§ **Work required**:
In the records below, find the line that contains "This screenshot has width=377, height=210.", then write out that line and each one after it exactly, up to and including the last.

§ **Given data**:
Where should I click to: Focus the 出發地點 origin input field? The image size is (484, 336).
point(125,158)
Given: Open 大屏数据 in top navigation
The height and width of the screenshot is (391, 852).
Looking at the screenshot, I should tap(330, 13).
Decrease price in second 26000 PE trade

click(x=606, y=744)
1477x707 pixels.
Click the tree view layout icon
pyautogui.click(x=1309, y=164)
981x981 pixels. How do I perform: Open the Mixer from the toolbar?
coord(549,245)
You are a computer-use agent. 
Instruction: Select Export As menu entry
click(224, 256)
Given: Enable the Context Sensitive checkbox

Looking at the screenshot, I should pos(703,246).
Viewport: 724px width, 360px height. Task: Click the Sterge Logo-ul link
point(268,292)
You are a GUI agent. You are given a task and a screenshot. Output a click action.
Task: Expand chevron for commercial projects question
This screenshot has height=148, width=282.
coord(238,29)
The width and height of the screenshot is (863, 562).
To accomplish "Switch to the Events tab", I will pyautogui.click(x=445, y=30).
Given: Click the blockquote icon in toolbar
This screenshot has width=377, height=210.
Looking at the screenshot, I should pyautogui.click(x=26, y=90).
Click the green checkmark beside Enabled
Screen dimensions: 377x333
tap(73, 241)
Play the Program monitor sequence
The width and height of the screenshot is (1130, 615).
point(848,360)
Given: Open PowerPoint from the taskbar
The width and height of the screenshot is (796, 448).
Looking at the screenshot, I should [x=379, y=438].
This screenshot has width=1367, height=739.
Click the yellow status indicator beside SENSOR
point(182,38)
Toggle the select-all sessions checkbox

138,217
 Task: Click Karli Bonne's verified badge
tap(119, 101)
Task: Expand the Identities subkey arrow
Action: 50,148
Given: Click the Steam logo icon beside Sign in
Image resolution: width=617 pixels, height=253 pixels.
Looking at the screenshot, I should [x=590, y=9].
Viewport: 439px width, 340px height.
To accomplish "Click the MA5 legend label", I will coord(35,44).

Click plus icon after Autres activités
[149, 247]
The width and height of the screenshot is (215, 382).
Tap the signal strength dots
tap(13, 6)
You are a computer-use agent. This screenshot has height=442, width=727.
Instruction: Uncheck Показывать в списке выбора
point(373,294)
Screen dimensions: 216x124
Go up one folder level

§ **Task solution**:
This screenshot has width=377, height=210.
Looking at the screenshot, I should pyautogui.click(x=26, y=90).
Click the green checkmark beside Enabled
Screen dimensions: 377x333
tap(73, 241)
Play the Program monitor sequence
The width and height of the screenshot is (1130, 615).
point(848,360)
Given: Open PowerPoint from the taskbar
The width and height of the screenshot is (796, 448).
Looking at the screenshot, I should [x=379, y=438].
This screenshot has width=1367, height=739.
Click the yellow status indicator beside SENSOR
point(182,38)
Toggle the select-all sessions checkbox

138,217
 Task: Click Karli Bonne's verified badge
tap(119, 101)
Task: Expand the Identities subkey arrow
Action: 50,148
Given: Click the Steam logo icon beside Sign in
Image resolution: width=617 pixels, height=253 pixels.
Looking at the screenshot, I should [x=590, y=9].
Viewport: 439px width, 340px height.
To accomplish "Click the MA5 legend label", I will coord(35,44).

Click plus icon after Autres activités
[149, 247]
The width and height of the screenshot is (215, 382).
Tap the signal strength dots
tap(13, 6)
You are a computer-use agent. This screenshot has height=442, width=727.
Instruction: Uncheck Показывать в списке выбора
point(373,294)
Screen dimensions: 216x124
Go up one folder level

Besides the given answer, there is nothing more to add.